> **Exercise objective**
Rewrite the entries from the line with "How do I perform: Select" through the last entry, changing "Click" to "Tap" and keeping everything else the same. Leave the pictures out of your answer.

#####

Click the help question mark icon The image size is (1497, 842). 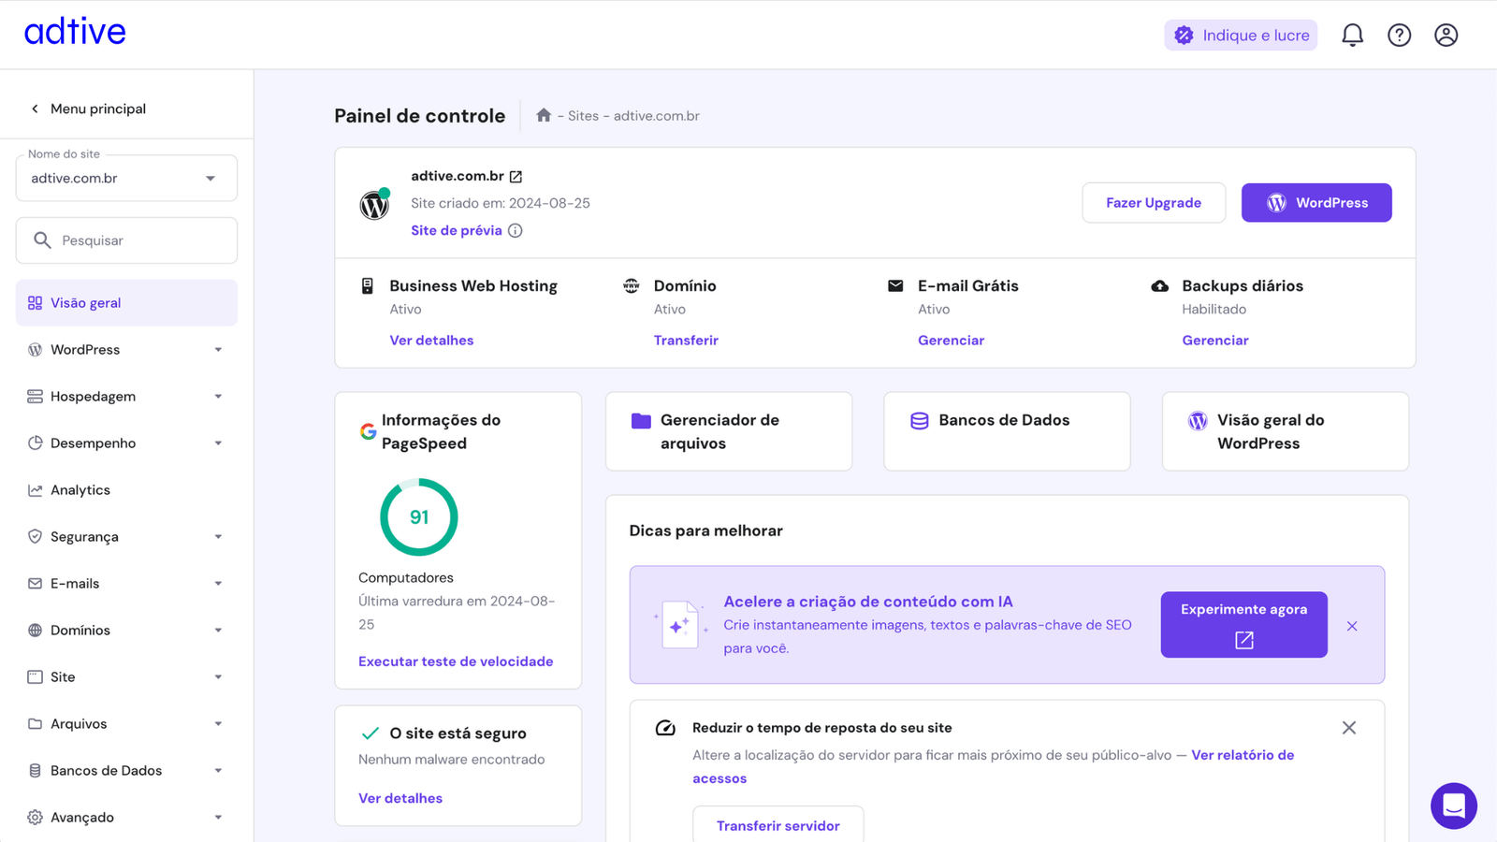[1399, 36]
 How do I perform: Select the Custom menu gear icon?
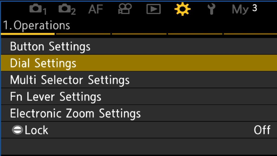[x=182, y=9]
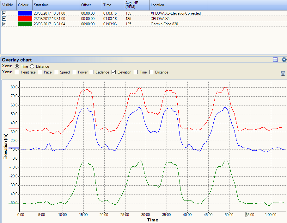Select the Time X axis radio button
The height and width of the screenshot is (223, 287).
point(17,67)
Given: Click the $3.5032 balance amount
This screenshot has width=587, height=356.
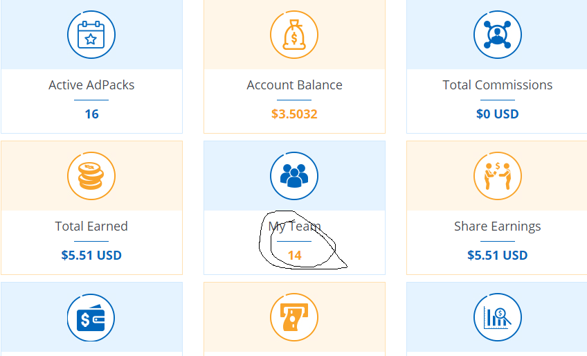Looking at the screenshot, I should [294, 114].
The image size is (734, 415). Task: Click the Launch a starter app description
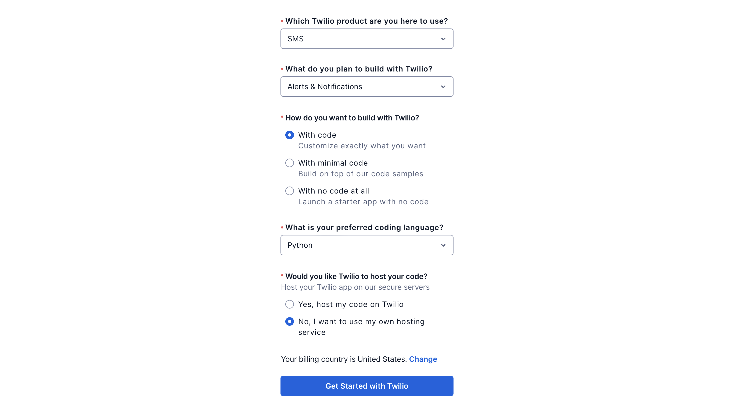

#####

> **Full solution**
 How do I perform: Select the Custom menu gear icon?
[x=182, y=9]
Select the Time X axis radio button
The height and width of the screenshot is (223, 287).
point(17,67)
Given: Tap the $3.5032 balance amount
This screenshot has width=587, height=356.
Looking at the screenshot, I should [294, 114].
The image size is (734, 415). Task: Tap the Launch a starter app description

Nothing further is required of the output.